Incompréhensible, insensible paysage, tellement immense et dense que de loin, il semble figé. Il semble sans vie, ce décor montagneux aux nuances de gris et de verts. Il semble inerte alors que, bien au contraire, ses masses de nuages s’immiscent quotidiennement dans la forêt équatoriale, si épaisse que ses innombrables arbres parviennent à cacher totalement ce qui se trame au sol sur les collines. Ne voit-il rien, ce paysage ? Ne sent-il rien de ce qui se passe sous ses yeux, à ses pieds ? Que faudrait-il faire pour le réveiller ? Le secouer ! Au sol, il y a ce qu’il ne daigne ni voir ni savoir. Au sol, la terre est chaque jour lavée, lessivée par l’eau déversée, la boue coule et entraîne avec elle le vivant jugé insignifiant dont elle efface les traces. Insignifiant juste parce qu’invisible, totalement occulté sous cette densité compacte, opaque. C’est sur la terre, sous le décor, que tout se passe.
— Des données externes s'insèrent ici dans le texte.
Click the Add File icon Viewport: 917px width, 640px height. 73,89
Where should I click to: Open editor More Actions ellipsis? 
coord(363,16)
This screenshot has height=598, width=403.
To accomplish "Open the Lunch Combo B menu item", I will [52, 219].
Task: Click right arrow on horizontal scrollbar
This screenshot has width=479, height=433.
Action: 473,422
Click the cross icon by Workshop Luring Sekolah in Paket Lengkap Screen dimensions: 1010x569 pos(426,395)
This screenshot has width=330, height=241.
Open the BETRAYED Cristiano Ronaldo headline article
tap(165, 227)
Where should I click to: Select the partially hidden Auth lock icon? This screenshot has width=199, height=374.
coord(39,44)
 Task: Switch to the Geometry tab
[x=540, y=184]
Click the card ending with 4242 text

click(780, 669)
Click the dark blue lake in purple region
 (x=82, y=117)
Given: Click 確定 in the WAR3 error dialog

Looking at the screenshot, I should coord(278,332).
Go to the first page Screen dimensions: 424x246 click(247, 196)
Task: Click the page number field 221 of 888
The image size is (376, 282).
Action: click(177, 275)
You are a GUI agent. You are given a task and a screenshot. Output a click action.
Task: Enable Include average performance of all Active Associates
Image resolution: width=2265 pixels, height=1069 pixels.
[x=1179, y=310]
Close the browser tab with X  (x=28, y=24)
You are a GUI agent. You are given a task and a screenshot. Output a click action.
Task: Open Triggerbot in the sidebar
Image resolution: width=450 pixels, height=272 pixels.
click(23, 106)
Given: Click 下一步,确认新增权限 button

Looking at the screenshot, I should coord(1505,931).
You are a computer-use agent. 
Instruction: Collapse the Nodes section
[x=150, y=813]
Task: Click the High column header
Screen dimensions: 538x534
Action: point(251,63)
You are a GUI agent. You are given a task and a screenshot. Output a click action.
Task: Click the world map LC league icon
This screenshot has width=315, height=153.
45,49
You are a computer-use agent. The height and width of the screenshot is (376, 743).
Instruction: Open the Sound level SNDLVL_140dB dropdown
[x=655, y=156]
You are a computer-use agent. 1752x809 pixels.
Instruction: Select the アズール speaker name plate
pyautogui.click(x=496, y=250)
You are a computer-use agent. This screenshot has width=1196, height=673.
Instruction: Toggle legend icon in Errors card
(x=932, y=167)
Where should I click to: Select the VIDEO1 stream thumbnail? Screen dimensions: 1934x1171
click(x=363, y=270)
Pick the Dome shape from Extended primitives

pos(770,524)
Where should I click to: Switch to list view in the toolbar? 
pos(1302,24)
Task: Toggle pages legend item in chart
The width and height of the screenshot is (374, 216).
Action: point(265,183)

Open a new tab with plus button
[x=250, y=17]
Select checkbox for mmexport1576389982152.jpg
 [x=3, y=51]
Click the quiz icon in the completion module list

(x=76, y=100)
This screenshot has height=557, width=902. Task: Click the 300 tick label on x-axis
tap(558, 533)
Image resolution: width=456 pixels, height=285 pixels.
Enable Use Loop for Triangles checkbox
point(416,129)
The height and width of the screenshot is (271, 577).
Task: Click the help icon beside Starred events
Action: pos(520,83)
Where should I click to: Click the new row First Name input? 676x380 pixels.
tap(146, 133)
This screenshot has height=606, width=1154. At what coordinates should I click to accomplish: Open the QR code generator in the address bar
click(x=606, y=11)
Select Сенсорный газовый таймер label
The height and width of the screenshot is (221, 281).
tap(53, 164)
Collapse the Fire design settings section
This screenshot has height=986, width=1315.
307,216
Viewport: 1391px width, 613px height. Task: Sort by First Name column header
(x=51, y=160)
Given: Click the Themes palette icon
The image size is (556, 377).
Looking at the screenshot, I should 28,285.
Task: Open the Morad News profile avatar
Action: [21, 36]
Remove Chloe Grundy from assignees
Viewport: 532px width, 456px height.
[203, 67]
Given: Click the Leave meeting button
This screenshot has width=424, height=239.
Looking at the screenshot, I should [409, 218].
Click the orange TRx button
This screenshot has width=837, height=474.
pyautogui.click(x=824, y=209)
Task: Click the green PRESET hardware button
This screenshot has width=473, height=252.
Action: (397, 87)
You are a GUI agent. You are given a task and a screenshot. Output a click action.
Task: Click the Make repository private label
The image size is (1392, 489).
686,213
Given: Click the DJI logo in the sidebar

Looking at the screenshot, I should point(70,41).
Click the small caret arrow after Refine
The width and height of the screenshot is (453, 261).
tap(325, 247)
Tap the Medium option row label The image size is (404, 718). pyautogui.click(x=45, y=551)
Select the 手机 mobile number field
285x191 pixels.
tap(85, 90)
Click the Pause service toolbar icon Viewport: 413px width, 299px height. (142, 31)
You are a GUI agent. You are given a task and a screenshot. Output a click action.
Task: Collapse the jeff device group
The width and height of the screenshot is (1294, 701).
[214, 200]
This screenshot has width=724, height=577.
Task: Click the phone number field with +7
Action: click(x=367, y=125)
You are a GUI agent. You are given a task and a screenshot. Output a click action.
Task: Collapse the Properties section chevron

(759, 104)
Là, en face, il y a un immense territoire aux frontières encore mal définies. Des milliers de kilomètres carrés, des hectares de forêts sur des terres non exploitées, d’autres pas bien ou pas assez utilisées. Le terrain est complexe, plein de dénivelés, presque inaccessible, difficile à cerner, beaucoup trop arrosé, mais son sous-sol est si riche qu’il en vaut la peine. Là, à perte de vue à gauche, à droite et aussi tout droit jusqu’à l’océan bien caché à l’autre bout, c’est de l’or, le combat à mener, la revanche sur le passé, la puissance à retrouver. Et même si les déluges continuent à protéger les montagnes, ils n’empêcheront pas les arbres de tomber les uns après les autres pour que domine un territoire plus organisé. Dompté.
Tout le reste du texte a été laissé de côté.